Alba Written at Bennington College
No caw of roosters to greet the pale snow here,
nothing stirs at this hour, not even the mice
buried deep in the snow. I stop to piss by a tree
but notice that a dog has beaten me to the spot,
a yellow smear near the tree's trunk. I hate how
snow crunches under my boots. My hands are crows
nested in my pockets. My breath ghosts every word
I want to utter in name of such loneliness, such magic,
but my mouth is merely a slit through which enough
air passes inside my lungs. On my way home
in this white world where everything seems to forget
the idea of green, my memory becomes a cardinal
shooting across the snow like a drop of blood.
Blue Snow
I walk in the Bennington snow at midnight,
cross the bridge over the lake. In moonlight,
the upturned canoe burrows its hump shape
from the shadows. This is a bestial night,
a blue night of hatched truths. Dark surprise.
A harsh wind speaks her name to the trees.
Sifted, fresh snow falls upon the path. I don't
feel lost, but I see my breath in front of me,
mouthed words fall frozen at my feet, crunch
under my boots. Air singes my lungs with cold.
How far is home in all this blueness? I fall
three times, get up, dust my legs off . . .
There's the myth of crossing too many bridges.
Of not looking back once you cross. Chunks
of snow fall off the branches. Twigs break
underfoot. I hear my father calling. What
is he doing here so far from his island?
I trudge onward to escape all the selves
he wanted his only son to be.
Allegro con Salsa
These Bennington College trees line the path
through the lake to my white-clapboard house
in Orchard C, Godliness blue on the sifted, fresh
snow. This island boy can wither here, I think,
if not for the heat in my own blood, spooked
horses on my grandfather's farm, miles deep
in my memory. I cross the bridge, unsteady feet,
the snow crunches like bones under my boots.

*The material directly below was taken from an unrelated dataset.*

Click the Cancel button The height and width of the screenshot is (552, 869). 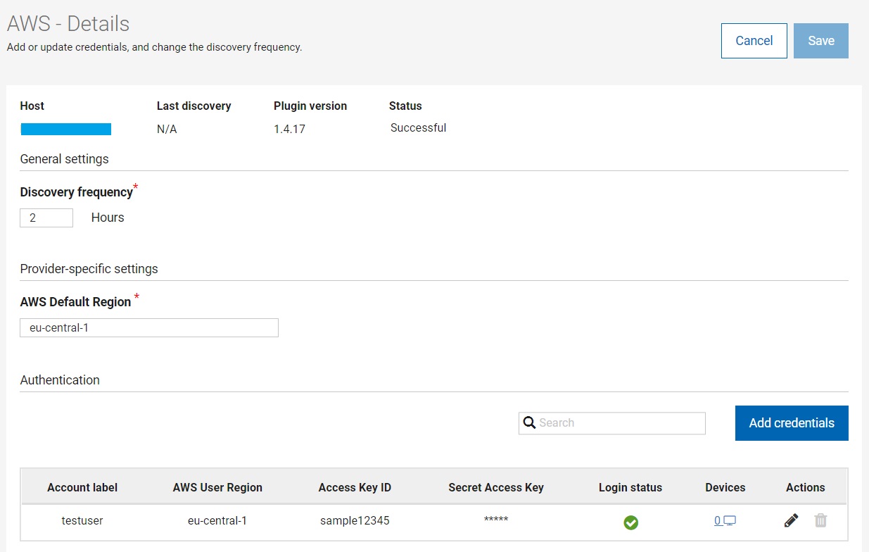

The wind hits snow chunks off tree branches,
some nocturnal morse-code not intended for me,
but for some other creature. I start humming
an old song from childhood to steady my mind,
my tongue, my hands, my breath, frozen . . .
The moon peeks through clouds. I start to dance.
I conga through snow as if my life depended on it.
The Great Suspiro
In black cape, top hat, he choked
words into his throat, a web of deceit,
though a magician he wasn't.
Actually, my parents worked
with him during volunteer red
Sundays when they picked
potatoes from muddy fields,
and Suspiro looked up at the sky
and said he'd could read
the bottoms of clouds like hands,
and he knew that everyone's
days in Cuba were counted,
and he sighed. He sighed all
the time, which is how he got
his nickname. Suspiro. Sigh.
My father tagged "The Great"
because he said when Suspiro
spoke, people stopped work
to listen. Until the day, he fell
over furrowed earth, clutching
his breast, and out of his mouth
came a scream that set doves
aflutter in the distant cane fields.
Suspiro, of the bone-white
predictions. How my parents
would leave their country
never to come back. Me, I grow
silent when I feel his hands
wrap around my throat, a mouse
caught in a trap, its neck broken
a pulse quickening, then letting go.